Based on conversations and visits with many aerospace and deference suppliers over the last few years, the following key points of the proposed future roadmap for MES for this industry are defined.

  • MES must become more agile and capable of dealing with product and process customization to the shop floor level than is possible today.  The most common complaint heard about existing manufacturing execution systems today is how inflexible they are, designed when business models stressed production efficiency over agility.  They weren’t designed for responsiveness to unique product requirements, and as a result they are slowing down manufacturing performance.  MES systems must become a catalyst of customer- and market-driven change, and that will require re-engineering them for greater supplier, process and quality integration while creating a more effective analytics and manufacturing intelligence layer of these applications.

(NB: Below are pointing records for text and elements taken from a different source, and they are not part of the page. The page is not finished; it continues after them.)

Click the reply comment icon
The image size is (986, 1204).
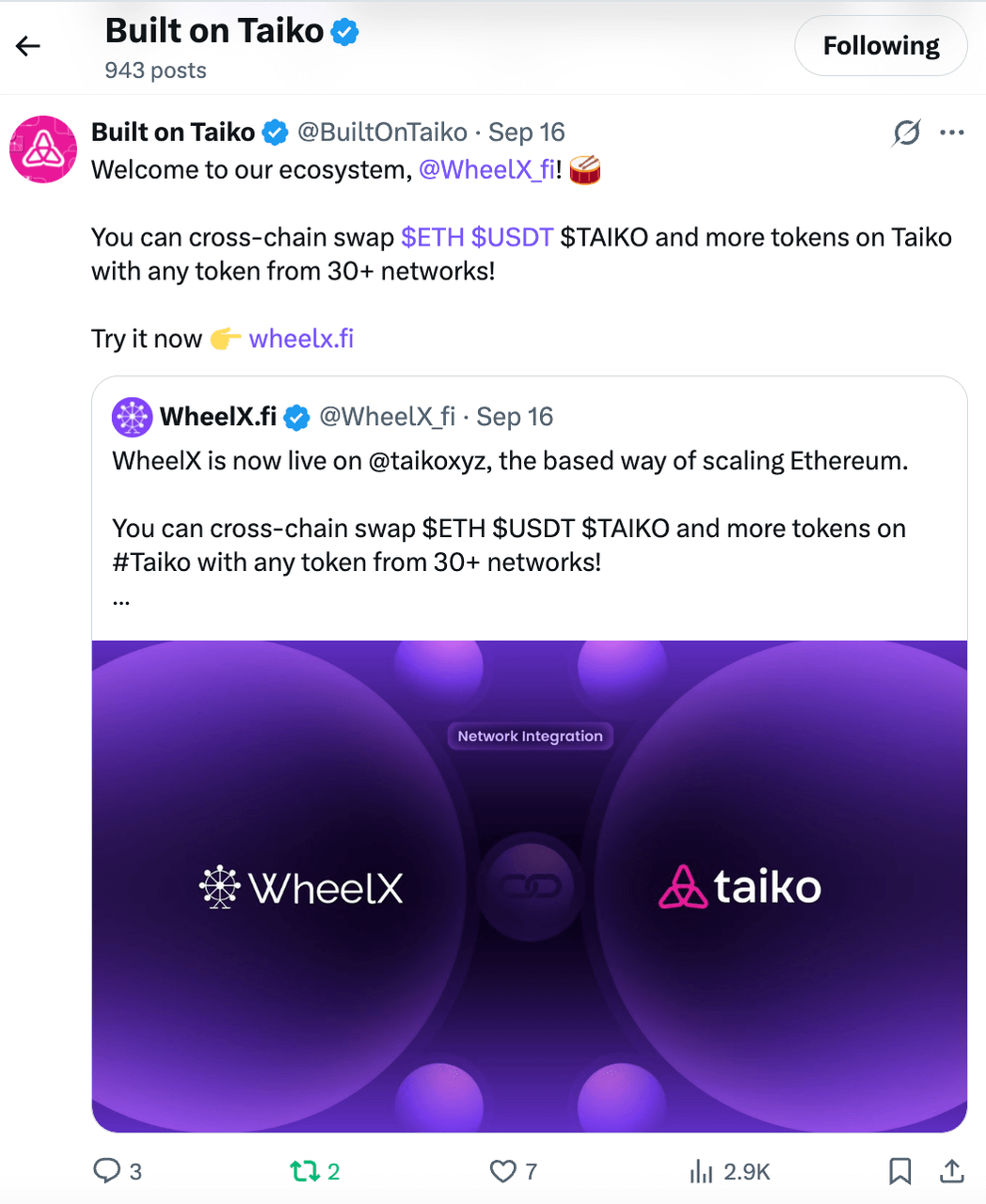pyautogui.click(x=106, y=1171)
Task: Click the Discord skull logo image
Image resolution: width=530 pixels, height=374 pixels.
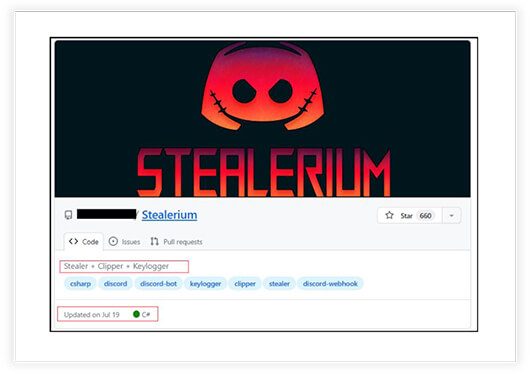Action: pos(263,87)
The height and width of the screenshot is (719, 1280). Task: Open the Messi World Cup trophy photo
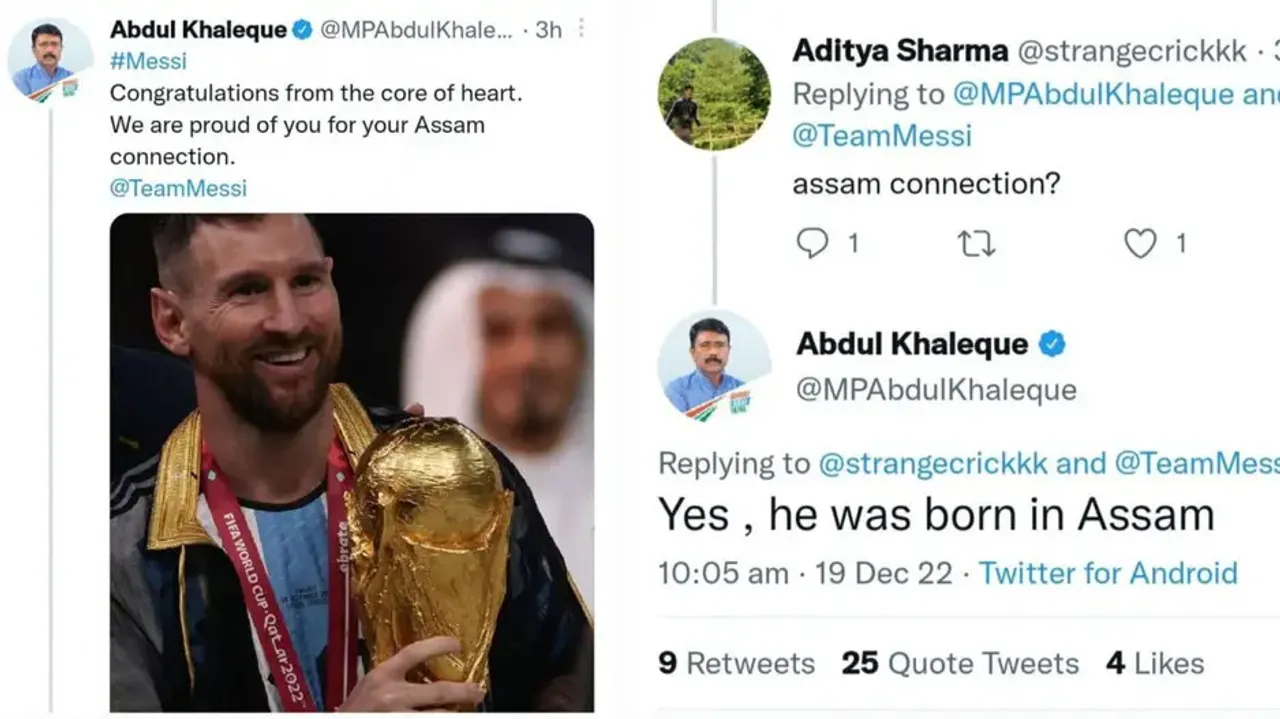pyautogui.click(x=351, y=462)
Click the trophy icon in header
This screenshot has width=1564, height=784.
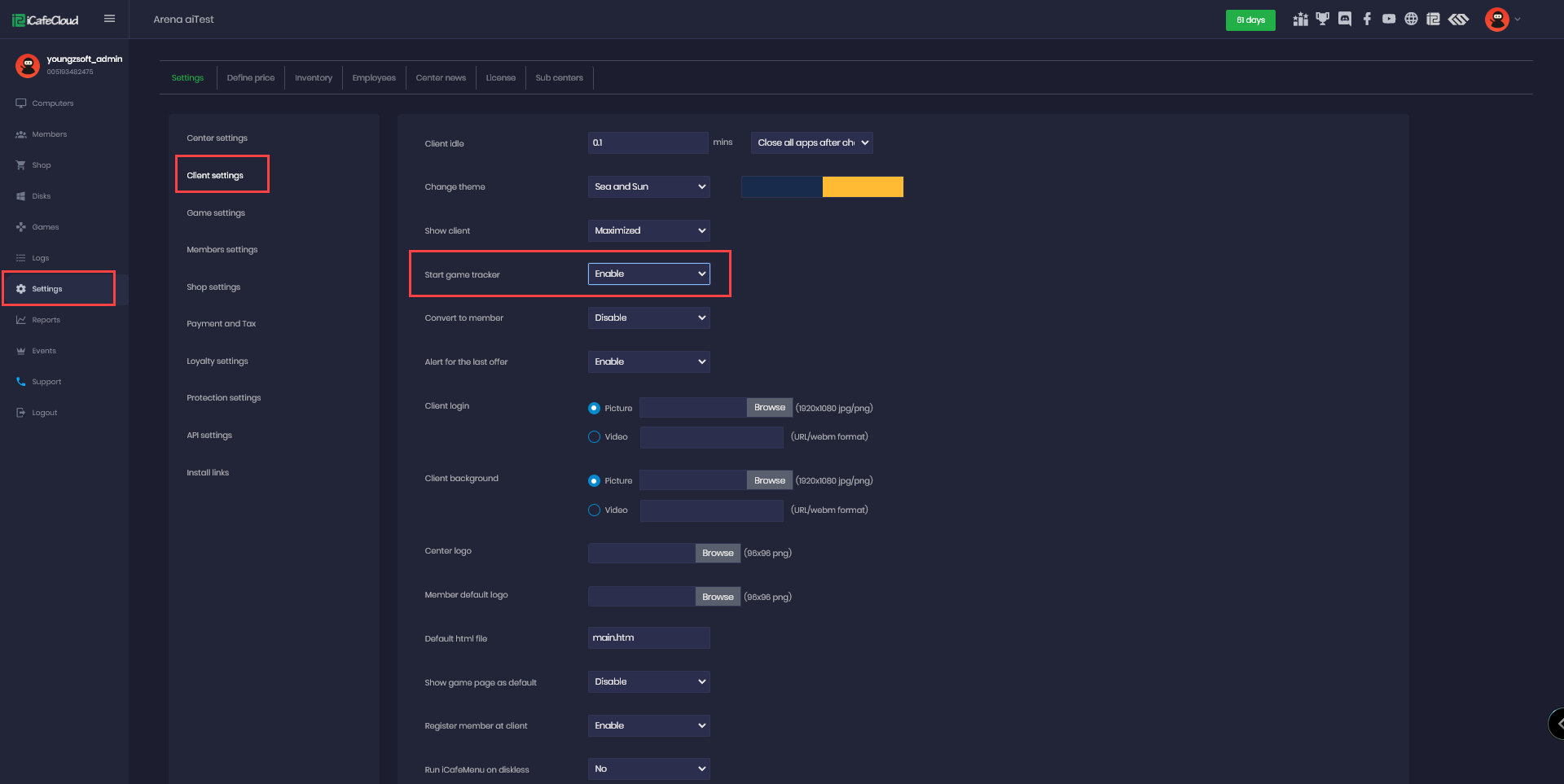click(1323, 20)
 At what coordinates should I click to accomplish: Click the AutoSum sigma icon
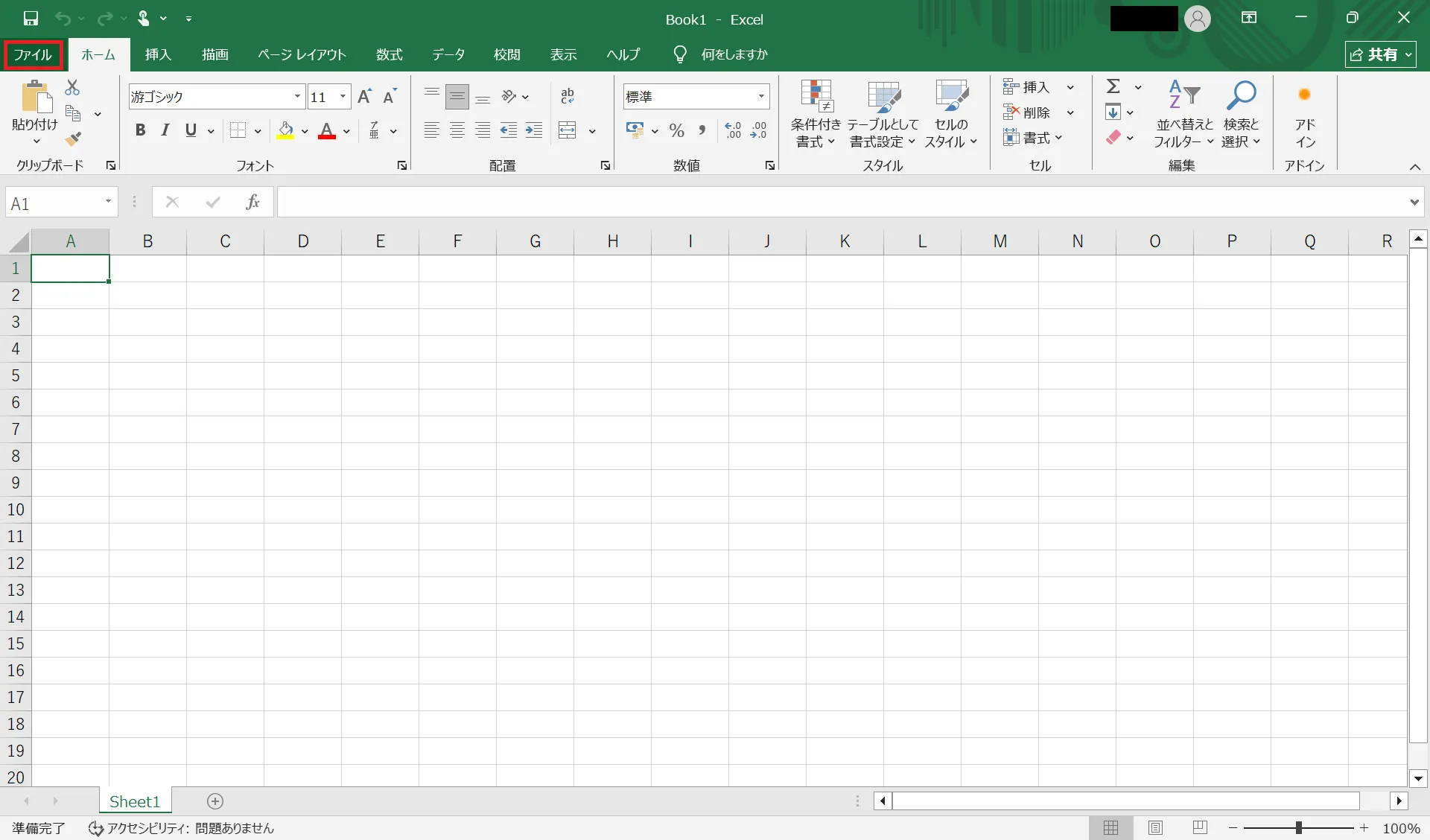point(1113,87)
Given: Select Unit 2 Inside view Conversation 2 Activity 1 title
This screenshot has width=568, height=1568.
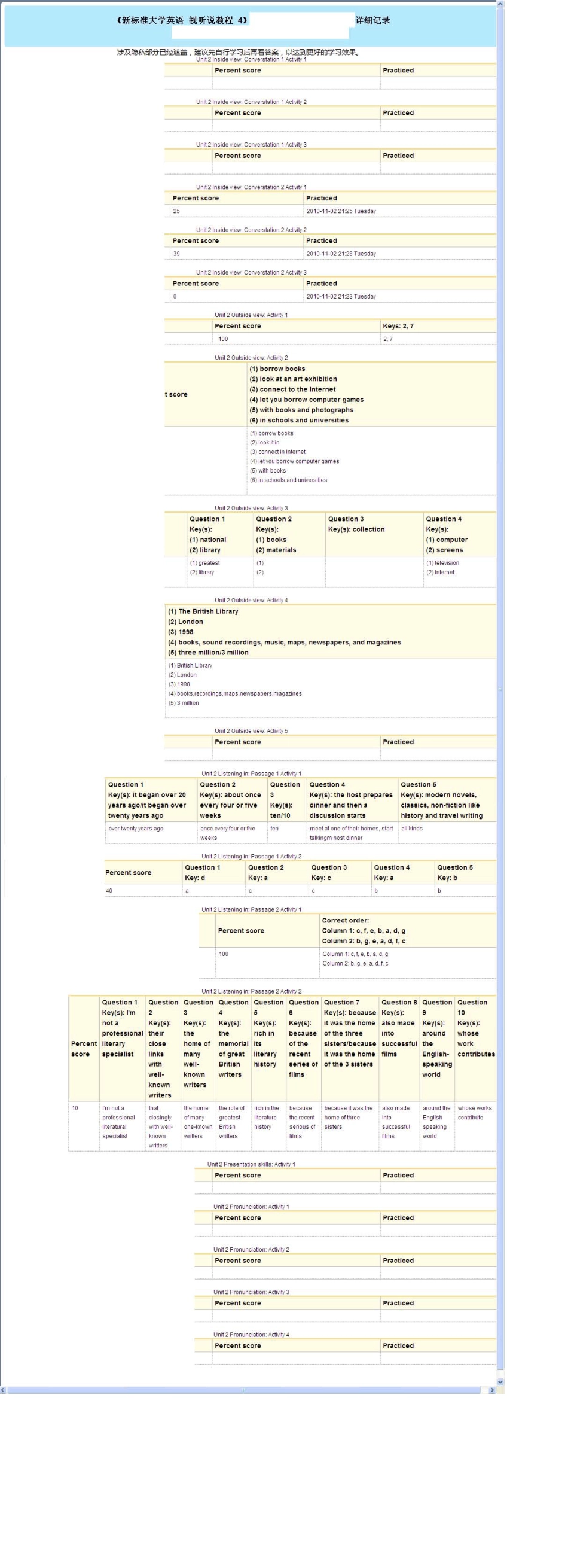Looking at the screenshot, I should point(251,187).
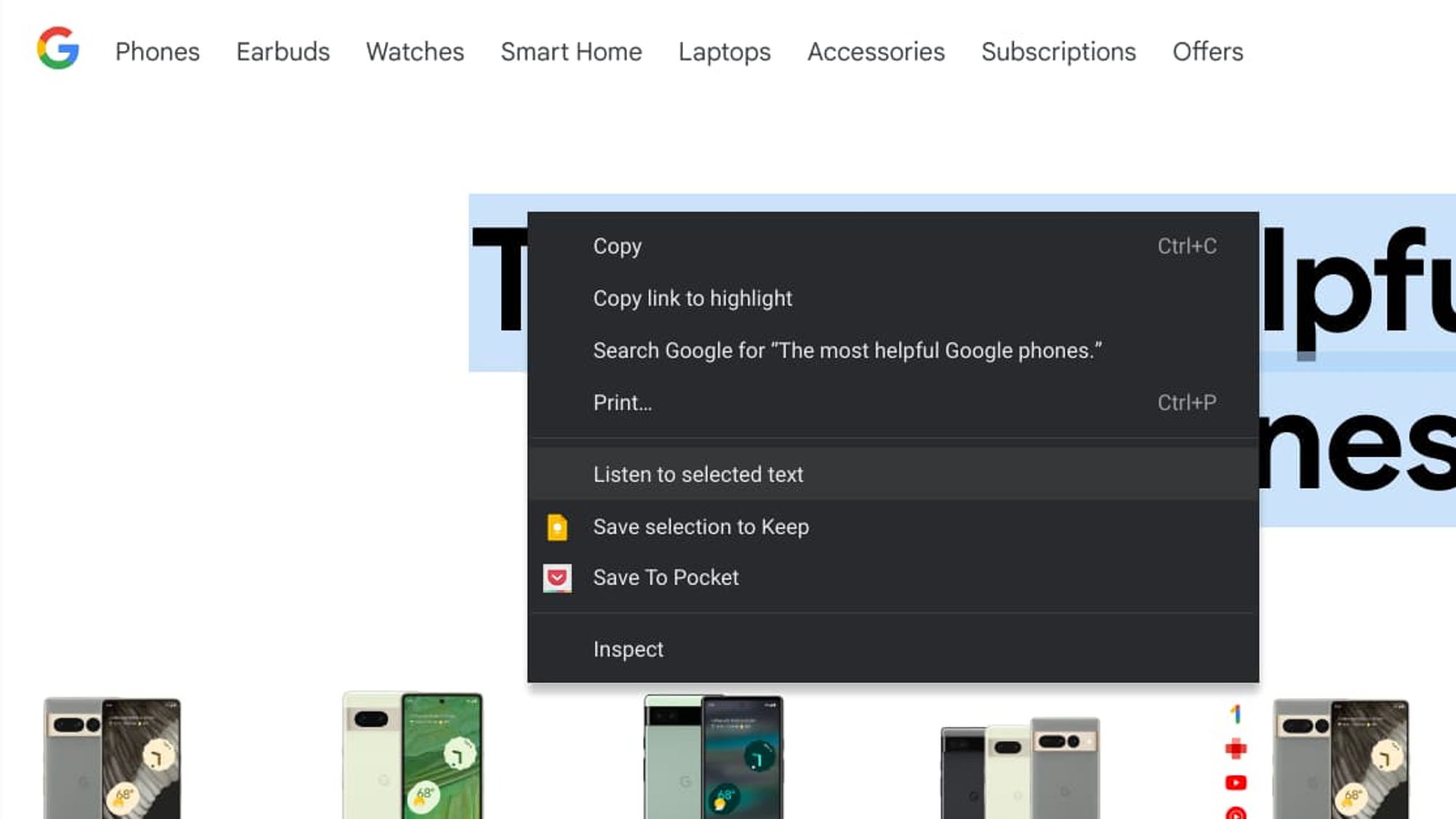Screen dimensions: 1456x819
Task: Search Google for the selected phrase
Action: (x=847, y=351)
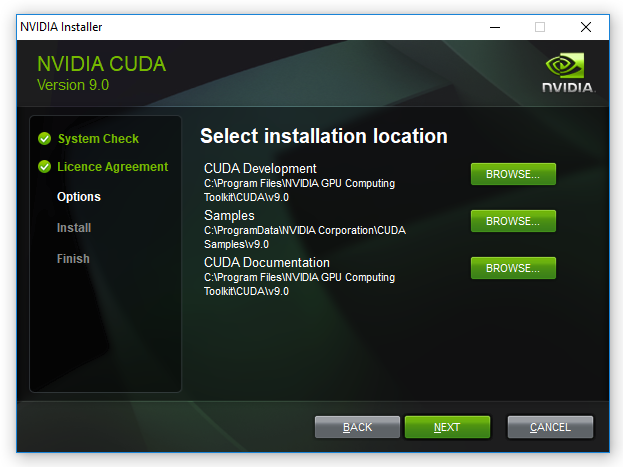The image size is (623, 467).
Task: Select the Install step in sidebar
Action: click(x=74, y=228)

  • Aerospace and defense (A&D) manufacturers are entering entirely new competitive market arenas where supplier enablement, quality management, compliance and collaboration can make or break their evolving business models.  The era of static supply chains that are managed hierarchically are ending fast in A&D.  Today there is much more focus on orchestrating suppliers across a global industry landscape.  The hunt is on for the most knowledgeable suppliers who scale with intelligence, not necessarily those that compete on price.  Suppliers who can get up and running quickly on a program, know how to collaborate, stay in compliance and help drive down the learning curve are in high demand.  MES applications need to step up and be the foundation for this new, more focused and intensified level of competitive performance.
  • Optimizing resources and constraints far beyond the four walls of the manufacturing center or plant to drive more rapid time-to-market and better cost controls.  Forward-thinking A&D manufacturers are taking into account maintenance, repair and overhaul (MRO) requirements by program, scheduling of trained workforce teams and labor, supplier quality ratings, transit times, inventory positions and machine readiness to define their supplier strategies.  Scaling far beyond the limitations of legacy MES systems is making speed and time-to-market a new feature of business models.  It’s no longer optional, it’s required for A&D manufacturers to enter new markets and succeed.
  • MES needs to scale up and support multisite, globally deployed production planning, supplier coordination, compliance and quality management initiatives that span the entire value chain.  This is where many MES systems fall short today, concentrating only on a single site and limited coverage of these areas of planning, coordination, compliance and quality management.  Extending MES beyond the constraints of existing business models so they can keep pace with evolving future ones is going to be possible when MES starts becoming more of an orchestration point across the value chain of a manufacturer.
  • For MES to deliver strategic value it must scale across multiple production centers supported by varying supplier networks, fueling a wide variety of production and go-to-market strategies.  Scaling securely across multiple production and sourcing centers requires an entirely different level of orchestrated process workflows than is available in many Manufacturing Execution Systems today.   Being able to orchestrate multiple product lines across multiple manufacturing centers, each relying on a widely divergent supplier network, requires manufacturing execution systems take on a more strategic role than they are today.  The future of A&D manufacturing is going to be much more diverse than it is today, driving greater innovation into MES as a result.
  • Manufacturing Intelligence is no longer optional.  Getting beyond analytics that tend to drive a more myopic mindset of just focusing on machine or process performance, A&D manufacturers need to be able to equate production performance to profitability.  Taking MES-level data and extracting those metrics that drive overall business performance is critical.  The future of manufacturing intelligence is going to be a solid driver of growth for MES systems, as this depth of visibility is essential for profitably managing projects daily.